Apalagi jika amal shalih ini bisa kontinu hingga akhir hayat. Maka orang demikian disebut Nabi sebagai orang yang dikehendaki Allah mendapat kebaikan.
«إِذَا أَرَادَ اللَّهُ بِعَبْدٍ خَيْرًا اسْتَعْمَلَهُ» فَقِيلَ: كَيْفَ يَسْتَعْمِلُهُ يَا رَسُولَ اللَّهِ؟ قَالَ: «يُوَفِّقُهُ لِعَمَلٍ صَالِحٍ قَبْلَ المَوْتِ»
“Apabila Allah menghendaki kebaikan bagi seorang hamba, maka Dia akan menggunakannya.” Lalu ditanyakanlah pada beliau, “Bagaimanakah Allah menggunakannya wahai Rasulullah?”
“Dia akan memberinya taufiq untuk beramal shalih sebelum dijemput kematian.” (HR. Tirmidzi)
Shalat malam /qiyamul lail/Tarawih saat bulan Ramadhan, juga perlu dijaga di bulan lainnya sebagai bentuk rasa syukur kepada ALLAH SWT. Rasulullah shallallahu ‘alaihi wa sallam juga bersabda :
أَفْضَلُ الصَّلَاةِ بَعْدَ الْفَرِيضَةِ صَلَاةُ اللَّيْل
”Shalat yang paling utama setelah shalat wajib adalah shalat malam.” (HR. Muslim nomor 1163).
Suatu ketika, A’isyah melihat Nabi shalat malam hingga kakinya bengkak. Maka istri tercintanya itu bertanya, “Wahai Rasulullah, kenapa Anda melakukan ini padahal ALLAH telah mengampuni dosa Anda yang telah berlalu dan yang akan datang?” Beliau bersabda: “Apakah aku tidak suka jika menjadi hamba yang bersyukur?” (HR. Bukhari).
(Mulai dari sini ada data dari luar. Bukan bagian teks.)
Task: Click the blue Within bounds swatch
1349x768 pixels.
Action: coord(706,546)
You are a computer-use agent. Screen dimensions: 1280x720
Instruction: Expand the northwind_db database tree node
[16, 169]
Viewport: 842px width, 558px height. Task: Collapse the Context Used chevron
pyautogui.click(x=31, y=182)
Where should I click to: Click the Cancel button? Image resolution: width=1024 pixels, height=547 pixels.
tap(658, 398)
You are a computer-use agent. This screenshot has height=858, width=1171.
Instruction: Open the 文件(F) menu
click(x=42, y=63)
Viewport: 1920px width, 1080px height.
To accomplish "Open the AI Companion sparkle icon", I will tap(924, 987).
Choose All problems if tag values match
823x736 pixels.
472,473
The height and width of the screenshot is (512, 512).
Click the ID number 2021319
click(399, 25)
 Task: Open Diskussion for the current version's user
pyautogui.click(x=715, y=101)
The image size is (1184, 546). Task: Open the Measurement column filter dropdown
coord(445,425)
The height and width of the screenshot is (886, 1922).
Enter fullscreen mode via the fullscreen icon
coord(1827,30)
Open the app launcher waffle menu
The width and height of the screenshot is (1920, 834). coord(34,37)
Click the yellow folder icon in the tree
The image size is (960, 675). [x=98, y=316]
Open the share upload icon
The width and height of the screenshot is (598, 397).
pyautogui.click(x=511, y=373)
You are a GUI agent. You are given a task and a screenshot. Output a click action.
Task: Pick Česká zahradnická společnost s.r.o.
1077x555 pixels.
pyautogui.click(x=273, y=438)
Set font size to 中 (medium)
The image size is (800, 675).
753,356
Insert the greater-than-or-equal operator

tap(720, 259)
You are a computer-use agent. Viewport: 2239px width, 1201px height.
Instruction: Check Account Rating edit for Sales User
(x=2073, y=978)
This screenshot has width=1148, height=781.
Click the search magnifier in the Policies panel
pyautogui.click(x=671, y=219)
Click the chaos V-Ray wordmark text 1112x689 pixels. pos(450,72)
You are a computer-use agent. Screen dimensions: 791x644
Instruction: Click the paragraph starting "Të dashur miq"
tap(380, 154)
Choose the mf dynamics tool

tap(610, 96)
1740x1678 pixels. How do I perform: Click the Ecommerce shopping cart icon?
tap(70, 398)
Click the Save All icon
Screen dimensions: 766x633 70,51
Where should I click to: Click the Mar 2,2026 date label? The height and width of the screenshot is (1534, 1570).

Contoh lainnya yang perlu diperbanyak dan terus dilakukan adalah menjaga shalat sunnah Rawatib yang berjumlah dua belas raka’at, yaitu empat raka’at sebelum shalat Zhuhur dan dua raka’at sesudahnya, dua raka’at sesudah Maghrib, dua raka’at sesudah Isya’ dan dua raka’at sebelum Subuh. Rasulullah shallallahu ‘alaihi wa sallam bersabda,
مَا مِنْ عَبْدٍ مُسْلِمٍ يُصَلِّي لِلَّهِ كُلَّ يَوْمٍ ثِنْتَيْ عَشْرَةَ رَكْعَةً تَطَوُّعًا غَيْرَ فَرِيضَةٍ إِلَّا بَنَى اللَّهُ لَهُ بَيْتًا فِي الْجَنَّةِ
”Seorang hamba yang senantiasa mengerjakan shalat karena Allah pada setiap harinya sebanyak dua belas raka’at dalam bentuk shalat sunnah dan bukan termasuk shalat wajib, maka niscaya Allah akan membangunkan baginya sebuah rumah di dalam surga.” (HR. Muslim).
Ini berarti ada hal lebih penting setelah diberi taufik untuk beramal, yaitu rasa syukur kepada Nya yang dimanifestasikan dalam amalan-amalan shalih selanjutnya yang berkesinambungan.
Maasyiral muslimin dan muslimat jamaah Idul Fitri yang dirahmati oleh ALLAH SWT
Marilah kita berdoa semoga kita mampu terus menjaga, mengabadikan dan bahkan membudayakan amal-amal kebaikan kita yang selama ini lakukan. Sebagian orang bijak mengatakan diantara balasan bagi amalan kebaikan adalah amalan kebaikan yang ada sesudahnya. Sedangkan hukuman bagi amalan yang buruk adalah amalan buruk yang ada sesudahnya.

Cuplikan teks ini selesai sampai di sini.